Problem set
**a.** Decide whether each statement below agrees with the passage on hyper-parameter tuning. Answer yes or no for each, and quote the deciding words of the passage.
(i) A learning curve shows a model's loss as a function of the number of gradient descent steps.
(ii) A hyper-parameter is changed by the learning process itself.
(iii) The chapter tunes hyper-parameters for the model developed in Chapter 3.
**b.** Resume the passage on hyper-parameter tuning, writing on from its final sentence.

Exercise passage
__________________________________________________
7 Hyper-parameters tuning

In Chapter 3, we represented the testing and training loss of a model as a function of the number of gradient descent steps we had made. This sort of representation is very useful to figure out how well our model is learning, and is called, appropriately enough, a learning curve. We further discussed that the learning rate (and possibly the regularization rate), and the number of epochs, where hyper-parameters of the model. An hyper-parameter is usually defined as a parameter of the model that is controlling the learning process, but is not itself modified through learning (Yang and Shami 2020). Hyper-parameters usually need to be determined before the training starts (Claesen and De Moor 2015), but there are various strategies to optimize them. In this chapter, we will produce learning curves to find the optimal values of hyper-parameters of the model we developed in Chapter 5 and Chapter 6.
__________________________________________________
Data for review
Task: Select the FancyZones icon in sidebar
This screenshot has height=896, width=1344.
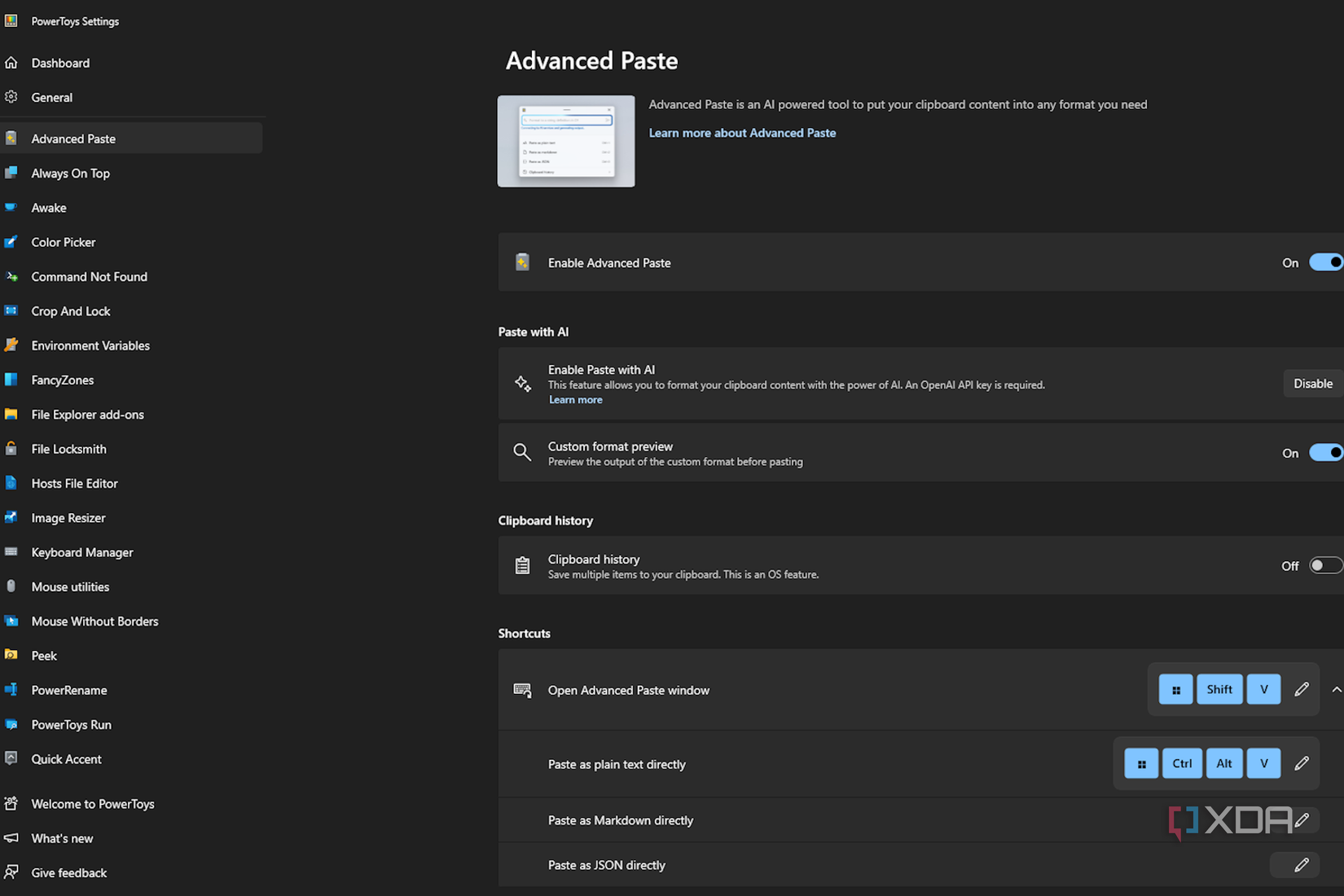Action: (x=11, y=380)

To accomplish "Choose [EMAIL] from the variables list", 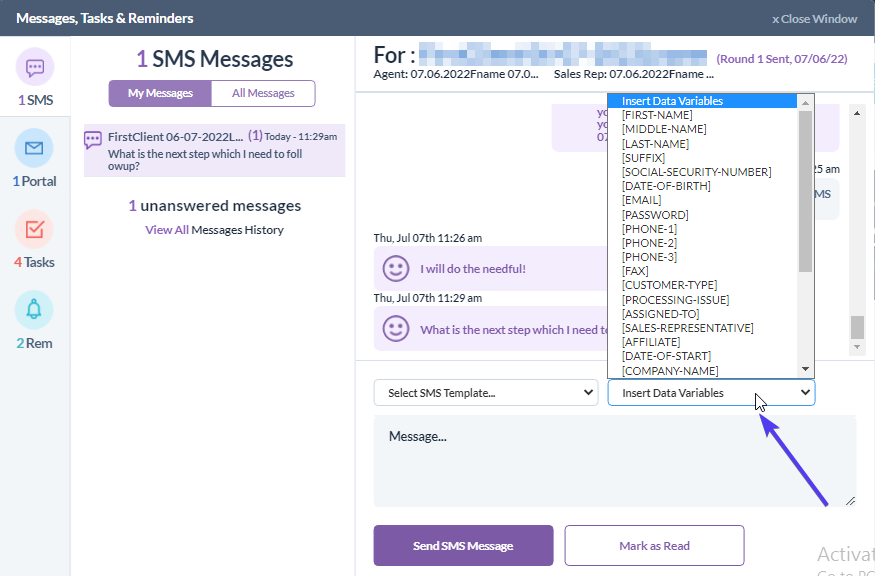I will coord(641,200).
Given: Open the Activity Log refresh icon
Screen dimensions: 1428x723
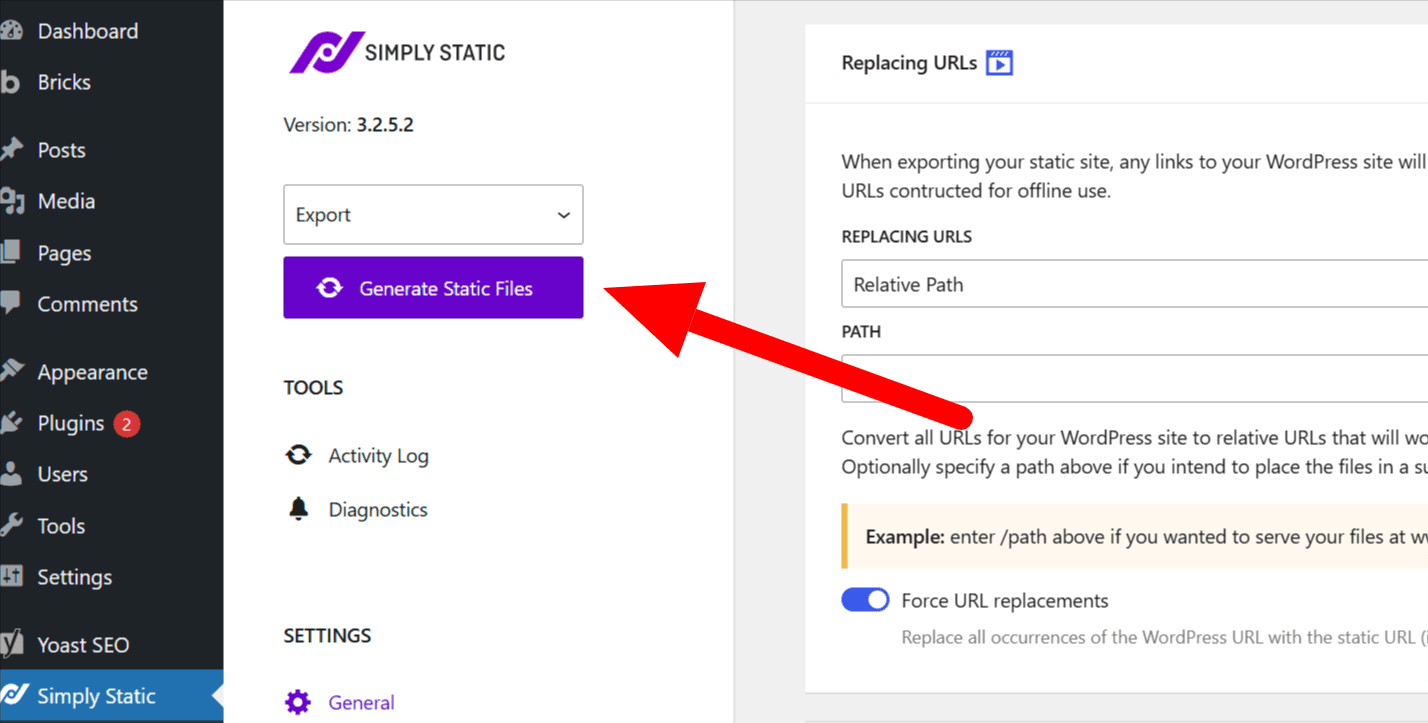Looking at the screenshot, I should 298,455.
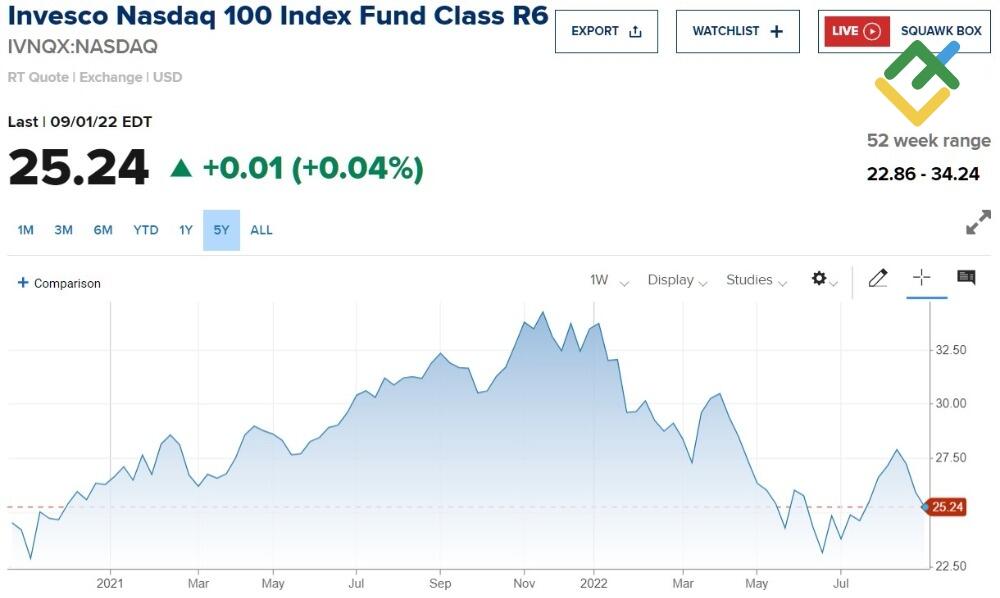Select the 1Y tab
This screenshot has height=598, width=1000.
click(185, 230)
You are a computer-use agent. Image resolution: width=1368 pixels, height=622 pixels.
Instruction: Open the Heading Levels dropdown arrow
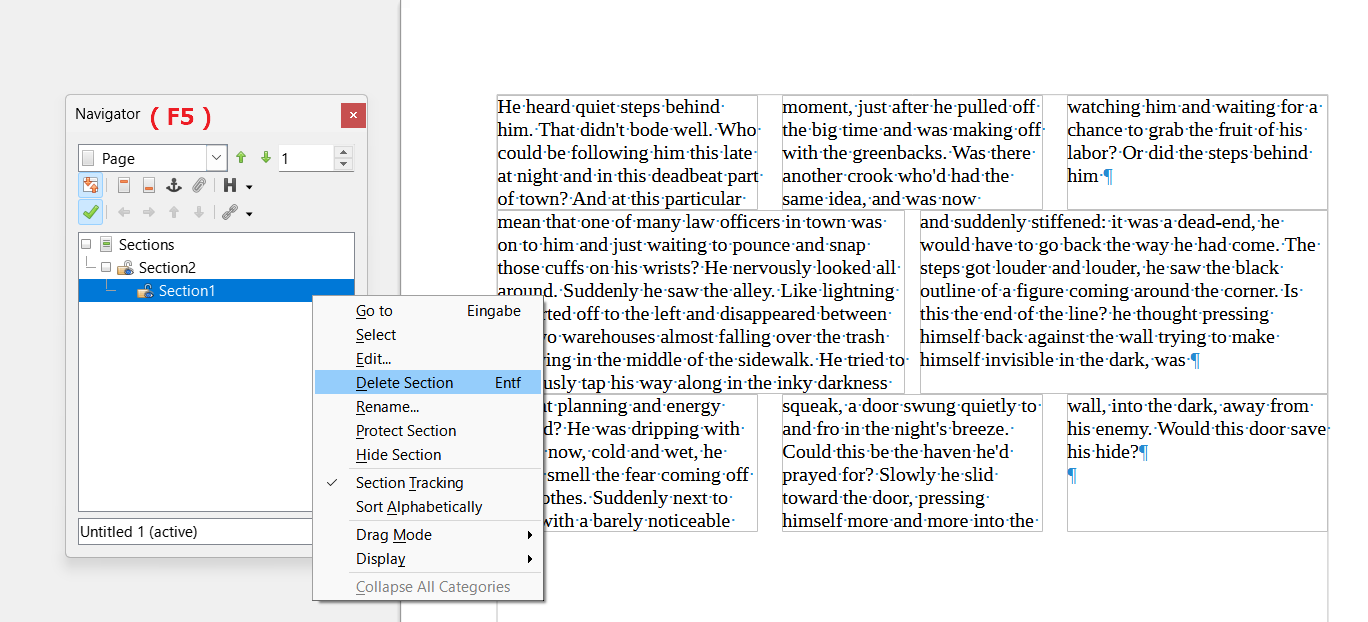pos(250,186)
__________________________________________________
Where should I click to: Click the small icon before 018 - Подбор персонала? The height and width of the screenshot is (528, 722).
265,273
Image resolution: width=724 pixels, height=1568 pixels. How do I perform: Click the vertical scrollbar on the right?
__________________________________________________
Outputs for the tasks
**a.**
(i) Yes: "we represented the testing and training loss of a model as a function of the number of gradient descent steps we had made" and "is called, appropriately enough, a learning curve."
(ii) No: "is not itself modified through learning."
(iii) No: "the model we developed in Chapter 5 and Chapter 6."

**b.**
We will illustrate this using an approach called moving-threshold classification, and additionally explore how we can conduct searches to tune several hyper-parameters at once. There are many techniques to sample multiple parameters at the same time, including Latin hypercube sampling (Huntington and Lyrintzis 1998), orthogonal sampling (McKay, Beckman, and Conover 1979), and grid searches. The common point to all of these approaches are that they generate a combination of hyper-parameters, which are used to train the model, and measures of performance are then used to pick the best possible combination of hyper-parameters. In the process of doing this, we will also revisit the question of why the MCC is a good measure of the classification performance, as well as examine tools to investigate the “right” balance between false/true positive rates. At the end of this chapter, we will have produced a very good model for the distribution of the Corsican nuthatch, which we will then explain in Chapter 8.

7.1 Classification based on probabilities

When first introducing classification in Chapter 5 and Chapter 6, we used a model that returned a deterministic answer, which is to say, the name of a class (in our case, this class was either “present” or “absent”). But a lot of classifiers return quantitative values, that correspond to (proxies for) the probability of the different classes. Nevertheless, because we are interested in solving a classification problem, we need to end up with a confusion table, and so we need to turn a number into a class. In the context of binary classification (we model a yes/no variable), this can be done using a threshold for the probability.

Note that the quantitative value returned by the classifier does not need to be a probability; it simply needs to be on an interval or ratio scale.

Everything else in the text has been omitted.